How One Wyoming City Is Combating The Winter Tourism Drop-Off

Feb 28, 2020

On a cloudless February morning, Sheridan residents and visitors packed onto Broadway Street's sidewalks behind bright orange barricades that blocked a long ice path down the street. Skijoring Horses, riders and skiers, lined up around the start line at the north end of the road.

"Welcome everybody to the second annual WYO Winter Rodeo. On behalf of the county of Sheridan and the WYO Rodeo Board it's my pleasure to welcome you today!" boomed Nick Siddle, a Sheridan County commissioner and WYO Rodeo board member.

A skijoring race participant goes over the highest jump of the race that runs along Broadway Street in downtown Sheridan.
Credit Catherine Wheeler

A year ago, when the city hosted its first winter rodeo and skijoring race through downtown, organizers didn't know if people would show up, let alone if it would be a success. But it ultimately brought in an estimated 6,000 people on one of the historically worst weekends for tourism in the area.

Sheridan Travel and Tourism Executive Director Shawn Parker said the city expanded this year's winter because it was clear to him after last year that the people wanted more.

The event is doing what he intended it to do: changing the way people view Sheridan in the winter.

"We've always been really known for outdoor recreation in the winter, but it's kind of limited to skiing and snowmobiling and cross country skiing," Parker said. "Now when you have something to do in town, in the community, we can really start to expand out and attract people who maybe want to embrace Sheridan's culture, which is similar all year long but see something that is really, really cool."

After last year's winter rodeo, some local businesses reported historic revenue days in a time when they'd usually just be trying to get by.

Luminous Brewhouse Taproom Manager Kathryn Law said last year's event brought it the highest daily revenue Luminous had ever made.

"January through March is known to be one of the slowest seasons, not only for craft breweries, but for businesses in general in Sheridan. And so for us by the end of the month in February, it was equal to our normal paced months in the summer and fall," she said.

Law said with that extra boost, they were able to tackle some to-do items at a time when they typically start penny pinching.

PO News and the Flagstaff Cafe is a couple of blocks away from the main action. Mark Demple owns and operates the business that's been around since the early 1900s. He said it meant a lot for a major event to come over the winter.

"When we were looking over past years in February, we eclipsed our revenue numbers over previous years when nothing was going on," Demple said.

Dan McCoy, an associate lecturer in the outdoor recreation and tourism management degree at the University of Wyoming's Haub School of Environment Natural Resources, said most communities throughout Wyoming experience a tourism revenue drop-off over the winter. Though its different if a community has major winter recreation destinations like Jackson.

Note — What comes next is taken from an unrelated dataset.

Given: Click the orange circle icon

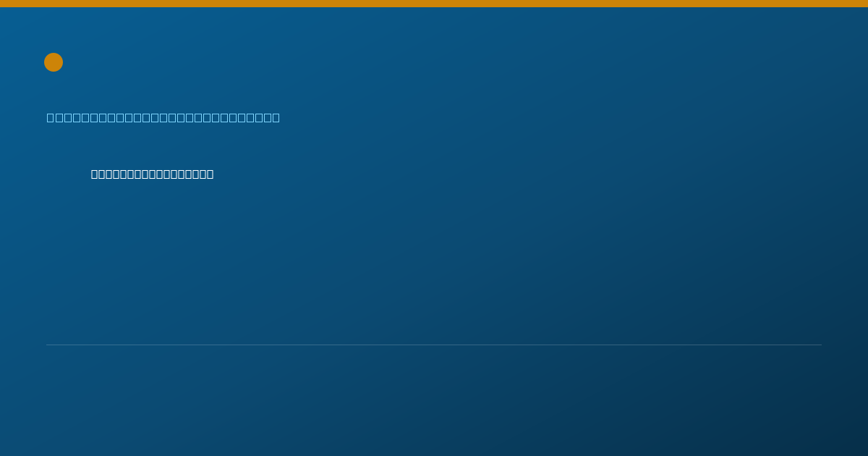Looking at the screenshot, I should (x=54, y=62).
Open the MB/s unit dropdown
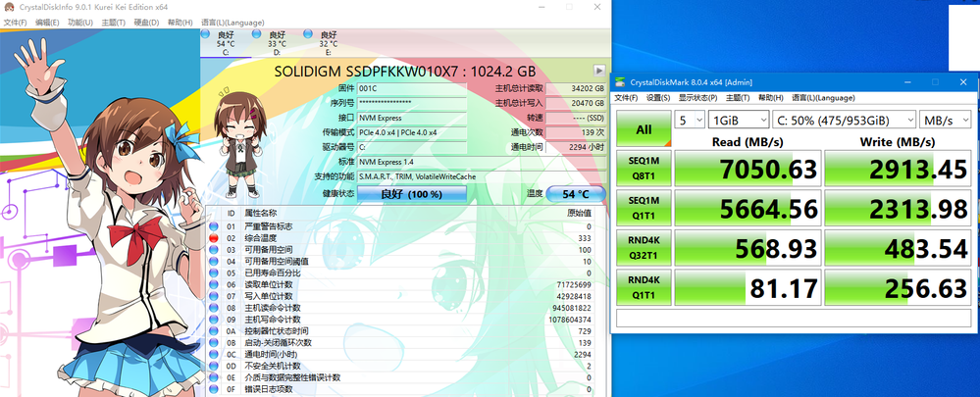The height and width of the screenshot is (397, 980). coord(945,121)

"[Jackson's] tax revenue actually drops off in the winter time, but not as precipitously as some of the smaller communities who rely more heavily on summer tourism," he said.

Efforts, like the one in Sheridan, can reduce those peaks and pits and make revenue steadier year round, McCoy said.

But he added that success can't just happen overnight. It can take years to build crowds, and communities have to buy in to make the event successful.

"Your local destination marketing organization can really help. Getting the community involved to offer a longer option so there's multiple events and days can really help move the needle," McCoy said. "It also takes a lot of work and takes a lot of people in the community coming together to pull these things off, especially in the winter time."

That community commitment is a big point for Tim Barnes, the co-founder of Black Tooth Brewing Company. He said that these winter revenues spikes just don't happen. Businesses have to invest.

"There's a lot of activity and revenue, but it's also predicated on the amount of effort and expense that's attributed to it," he said.

Crowds line up behind barricades on Broadway Street in Sheridan as the city hosts its second annual winter rodeo. The rodeo featured a two-day skijoring competition.
Credit Catherine Wheeler

In fact, in Sheridan, the building of the skijoring course, which is estimated to cost around $50,000, is donated by a local concrete contractor, Shawn Parker with Travel and Tourism said.

There are countless volunteers helping the day of the race, and still the city has to make some investments.

That includes new safety barricades, that cost more than $33,000 to purchase. The city also budgeted nearly $12,000 for labor and equipment, and they sent out extra police over the weekend for safety.

Beyond that, they had to come up with a plan to pay for it all. Those barricades can be used for other events and Sheridan Travel and Tourism will help to pay the city back with money from selling advertising space on the sides. Grant funds are mostly being used to pay for the police overtime, and the city won't have a final number on the cost of labor from the weekend for a couple of weeks.

But Parker said they aren't done expanding the winter rodeo. Next year, they want to hold an outdoor hockey game north in Ranchester or Dayton.

"We want everyone to share in this. And it does, it impacts everybody in the community. But we want everybody to get a piece of this action," he said.

And expanding this new winter tradition will take even more planning and investment.

"The world is changing pretty quick. Smaller towns aren't thriving like they once were especially across the Mountain West. We hope Sheridan is an anomaly, and that Sheridan continues to grow," Parker said.